Siyaset medyayı neden tutsaklaştırır?

Siyaset ve medya… Bir zamanların Almanya’sında Aydınlanma ve Propaganda Bakanı olan Joseph Goebbels: “Basını, hükümetin kullanabildiği dev bir klavye olarak düşünün.” diyor. Siyasette bu sözün anlamı nedir, Goebbels ne demek istemiştir?

Siyaset medyayı neden tutsaklaştırır?

Siyaset ve medya

Sizin gözünüz, kulağınızdır…

Haberinizi aldığınız organdır. Bazen öyle ki ilgi alanızla ilgili haberi okuyamadığınızda ya da birkaç gün takip edemediğinizde sanki dünyadan soyutlanmış gibi olursunuz…


Nedir bunun adı? Medyadır…

Medya, bugün artık bir devlet için olmazsa olmazdır.
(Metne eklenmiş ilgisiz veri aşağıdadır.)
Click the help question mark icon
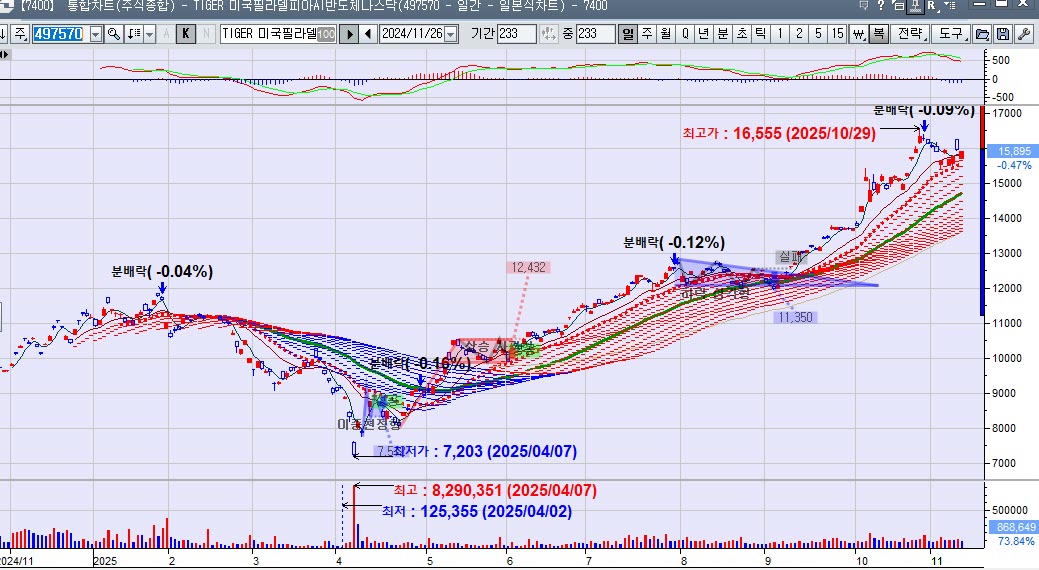This screenshot has height=570, width=1039. pos(879,6)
Resmi devlet kanalları var artık… Örneğin, Türkiye’nin resmi kanalı hangisidir?

Tabiki TRT… 1989 yılına kadar Türkiye’de sadece TRT vardı. Halkın tek haber alma televizyonu TRT idi. TRT ne söylerse oydu. 1960 darbesi olmasa da 1980 darbesinin bildirisi televizyondan okundu. O kadar kuvvetli ki medya; toplumu istediği kalıba sokar, istediği yöne de çevirebilir.

15 Temmuz darbe girişimini gözünüzün önüne getirin…

Darbe yapmak isteyenler önce TRT’ye gitti, daha önce darbe girişimleri gibi halka, halkın televizyonundan darbe yapıldığını açıklayacaklardı; ancak unuttukları bir şey vardı. Yıl 1980 değildi. Yani artık bir televizyon yoktu, televizyonlar vardı. Darbenin gerçekleşmemesinin nedenlerinden biri olarak da bugün, işte bu gözden kaçırılan nokta gösterilmektedir uzmanlar tarafından…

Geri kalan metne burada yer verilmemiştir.